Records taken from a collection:
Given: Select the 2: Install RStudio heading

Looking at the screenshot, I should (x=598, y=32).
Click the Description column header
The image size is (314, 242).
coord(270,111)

STATED GOAL: Find each row above that contains the word "Select" with the same capitalization, and copy those rows out in full.

THE REPLY:
Given: Select the 2: Install RStudio heading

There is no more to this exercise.